The quote is obviously an oversimplification. There are times, however, when anyone with ears to hear or a savage breast to be soothed would agree. And as a widely traveled 53-year-old associate professor of [French] horn, Jeffrey Powers has had many of them.
He has also provided his share: the latest of which can be found on Into the 21st Century: Music for Horn and Piano. Released by MSR Classics, the disc is a program of four compositions-"pieces," says Powers, "that really deserve to be heard." Besides showcasing Powers' talent on the French horn and that of his Baylor colleague Vincent De Vries on the piano, they reflect Powers' belief that abstract music can, and should, be a part of Christian worship.

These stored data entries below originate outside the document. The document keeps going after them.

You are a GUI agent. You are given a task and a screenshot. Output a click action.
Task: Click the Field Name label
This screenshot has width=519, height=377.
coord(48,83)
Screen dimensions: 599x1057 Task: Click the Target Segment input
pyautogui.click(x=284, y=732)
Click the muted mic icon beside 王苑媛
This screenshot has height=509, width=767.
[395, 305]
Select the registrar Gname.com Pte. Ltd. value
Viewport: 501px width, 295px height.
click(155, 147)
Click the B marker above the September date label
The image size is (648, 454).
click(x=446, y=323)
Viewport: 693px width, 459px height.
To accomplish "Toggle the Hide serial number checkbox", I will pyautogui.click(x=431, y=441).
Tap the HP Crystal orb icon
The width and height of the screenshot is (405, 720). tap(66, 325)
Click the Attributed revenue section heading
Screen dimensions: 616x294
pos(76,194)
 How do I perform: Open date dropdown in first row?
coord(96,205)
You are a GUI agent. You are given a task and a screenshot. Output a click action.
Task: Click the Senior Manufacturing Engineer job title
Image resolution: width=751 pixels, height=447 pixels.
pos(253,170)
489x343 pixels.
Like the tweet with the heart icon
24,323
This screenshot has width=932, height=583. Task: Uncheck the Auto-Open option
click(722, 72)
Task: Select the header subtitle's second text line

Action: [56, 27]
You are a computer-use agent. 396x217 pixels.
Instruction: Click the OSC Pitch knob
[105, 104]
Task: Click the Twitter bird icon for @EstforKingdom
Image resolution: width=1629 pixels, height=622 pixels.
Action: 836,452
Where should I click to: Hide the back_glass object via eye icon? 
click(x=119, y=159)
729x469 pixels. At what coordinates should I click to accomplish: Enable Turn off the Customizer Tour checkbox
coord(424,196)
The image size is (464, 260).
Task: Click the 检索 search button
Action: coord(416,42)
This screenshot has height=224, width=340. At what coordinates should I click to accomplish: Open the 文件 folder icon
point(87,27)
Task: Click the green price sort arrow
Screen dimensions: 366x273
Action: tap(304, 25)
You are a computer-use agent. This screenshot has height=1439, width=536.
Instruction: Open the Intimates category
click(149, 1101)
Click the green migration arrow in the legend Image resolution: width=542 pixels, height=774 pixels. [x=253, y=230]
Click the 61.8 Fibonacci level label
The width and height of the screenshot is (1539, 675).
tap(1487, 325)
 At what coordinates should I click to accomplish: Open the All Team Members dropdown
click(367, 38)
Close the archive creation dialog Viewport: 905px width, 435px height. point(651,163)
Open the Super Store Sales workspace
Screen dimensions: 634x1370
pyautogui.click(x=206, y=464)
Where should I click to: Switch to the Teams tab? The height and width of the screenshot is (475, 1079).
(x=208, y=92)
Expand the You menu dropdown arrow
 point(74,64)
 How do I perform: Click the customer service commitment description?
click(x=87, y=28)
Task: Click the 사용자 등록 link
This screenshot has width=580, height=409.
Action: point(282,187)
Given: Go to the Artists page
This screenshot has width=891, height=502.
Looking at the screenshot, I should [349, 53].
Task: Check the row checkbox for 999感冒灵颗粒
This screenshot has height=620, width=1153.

By "abstract" Powers means "music that isn't just an arrangement of a hymn or variations on a hymn"-music, in other words, not only lacking praise-oriented lyrics but also possessing potentially daunting convolutions rooted in serious artistic movements that remain ahead of their time.
Into the 21st Century, for instance, opens with the "Sonata for Horn and Piano, Op. 7," by the late Belgian composer Jane Vignery. Next is "Appalachian Suite for Horn and Piano" by the contemporary American composer Daniel Baldwin, followed by "Sonata for Horn and Piano, Op. 47," by the late Danish composer Niels Viggo Bentzon. It concludes with "Three Pieces in the Form of a Sonata for Horn and Piano" by the late Viennese composer Karl Pilss. None of these pieces or their composers are widely known or linked to Christian themes. Yet, from the lyrical elegance of Vignery and Baldwin to the neoclassical experimentalism of Bentzon and the Straussian Romanticism of Pilss, each is a work of undeniable beauty and power.
That such music has come to be verboten among congregations whose object of adoration is the God of infinite beauty and power is for Powers an unnecessary overreaction to the over-formal trappings of Catholicism and other liturgical traditions. It's an overreaction that Powers has witnessed firsthand. Active with the Belgian Evangelical Mission for 16 years, he saw how the desire of evangelical churches to distance themselves from both Catholicism and state-sanctioned liberal Protestantism could result in an informality of worship at odds with artistic structure or depth.
"My wife and I were involved with starting a church in a little town called Hoogstraten," Powers recalls, "and we were using the simplest of music-very simple praise tunes. The point was to try to reach the unchurched."
Despite the questionable assumption underlying such an approach-that the "unchurched" lack the sophistication to be attracted to high-quality artistic presentations-it's a strategy Powers has seen repeated, most recently in the Baptist church to which he and his family belong in Waco. "When we first came here, the church had a very good and healthy [musical] balance, and our music minister was very good at leading that balance every Sunday."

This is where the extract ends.